_Supplied text_
*** Begin section ***
According to Koddi, there is a correlation between vaccination rates and interest in travel.

“In the US, we are seeing a persistent correlation between regions with comparatively high numbers of vaccinations per 100 people compared to restoration of travel intent and travel requirement for those areas,” a company spokesman said in a statement.

Kohli said accommodations in areas of high demand – near beaches and national parks, for example – are now above pre-Covid levels, although major metropolitan areas like New York and Chicago are still seeing low rates due to slower recovery.

In fact, the Las Vegas Convention and Visitors Authority reports that the average daily rate at Vegas hotels, along with those in Laughlin and Mesquite, Nevada, was $ 100.11 in March. While that’s a 2.1% increase from February, it’s still down 25% from March 2019. While the visitor volume decreased by 39.7% compared to March 2019, it increased by 45.7% compared to the previous year.

General demand across the country is likely to continue to rise as a “normal seasonal increase” occurs from May to August, according to Koddi. The company also found that bookings for more than 31 days are starting to surpass historical levels, the cancellation rate for those bookings is dropping, and travelers seem willing to spend more on accommodations.

Indeed, hotel and resort prices are rebounding, despite the industry migration to vacation rentals in the Airbnb era, which often offers more privacy and fewer concerns about cleanliness and exposure to pathogens. Kohli said while vacation rentals will continue to be popular, “hotels are coming back”. In fact, hotel occupancy levels near these popular beaches and national parks are at record levels, he added.
*** End section ***
_Data shown_
*** Begin section ***
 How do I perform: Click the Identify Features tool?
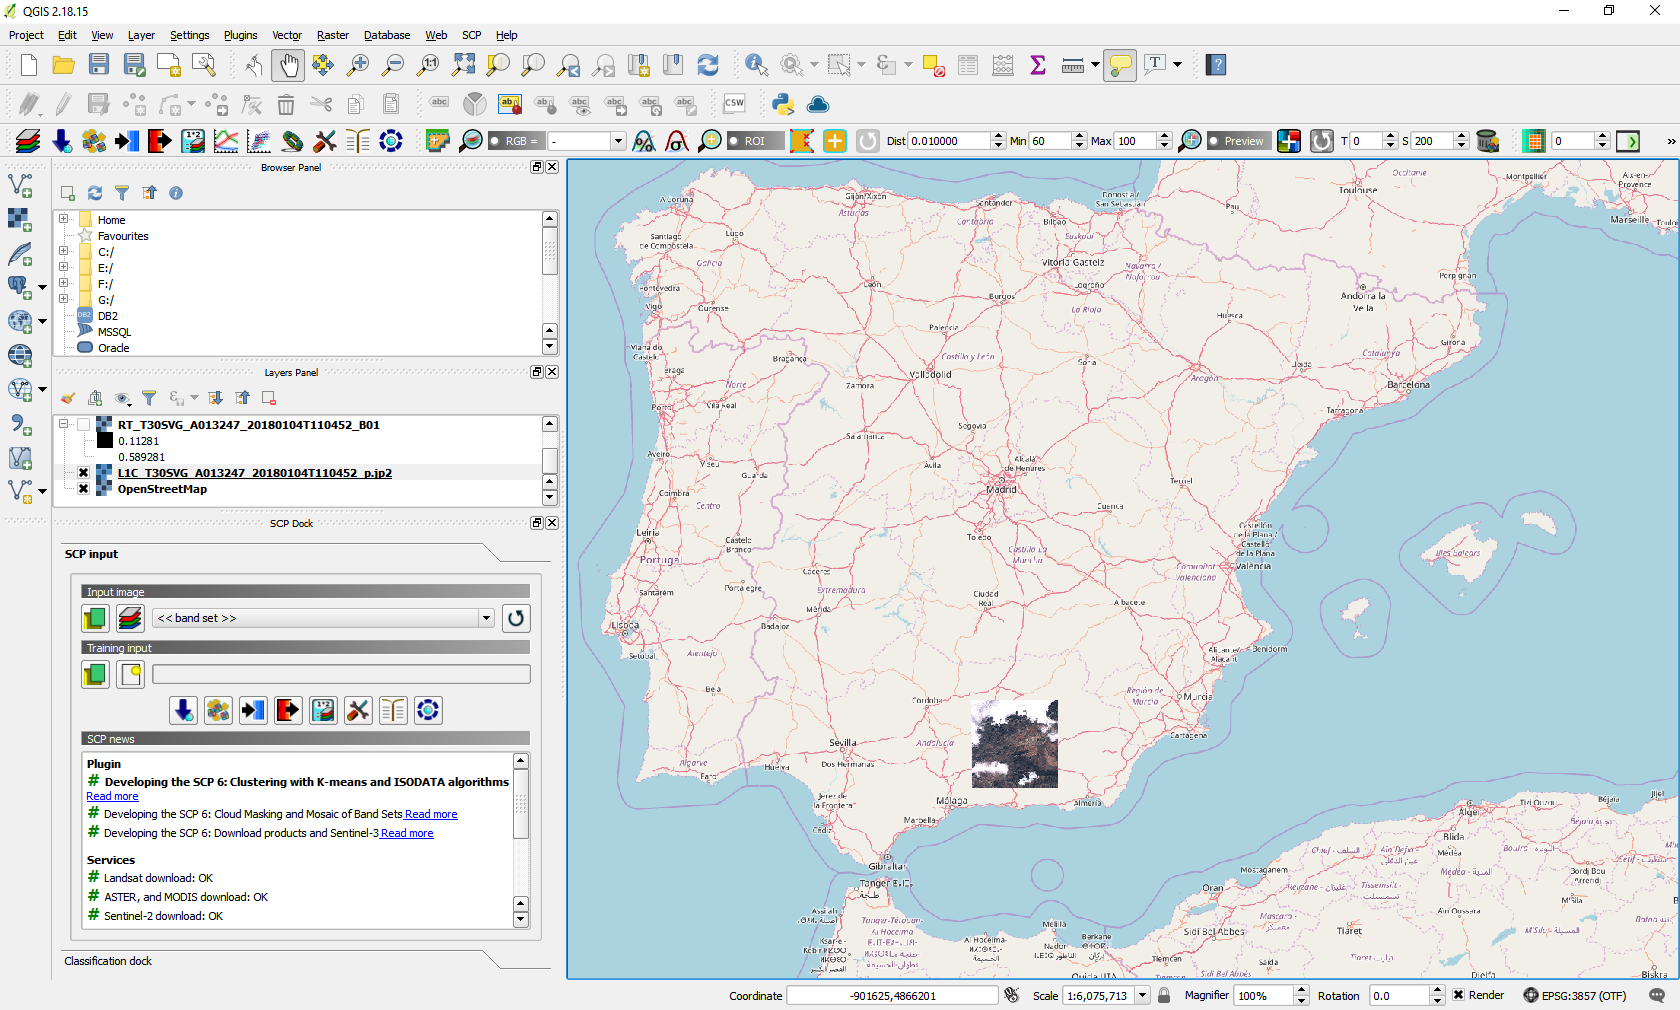click(756, 66)
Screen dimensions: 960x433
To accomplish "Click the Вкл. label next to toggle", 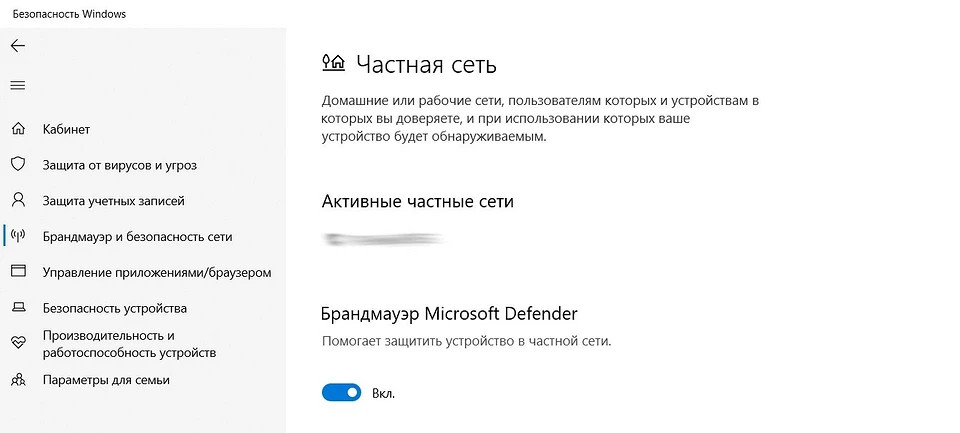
*** End section ***
_Problem to work on_
Quote the stretch of the travel-demand text from "According to Koddi, there" through "in a statement.", word for word.

_Result of the exercise_
According to Koddi, there is a correlation between vaccination rates and interest in travel.

“In the US, we are seeing a persistent correlation between regions with comparatively high numbers of vaccinations per 100 people compared to restoration of travel intent and travel requirement for those areas,” a company spokesman said in a statement.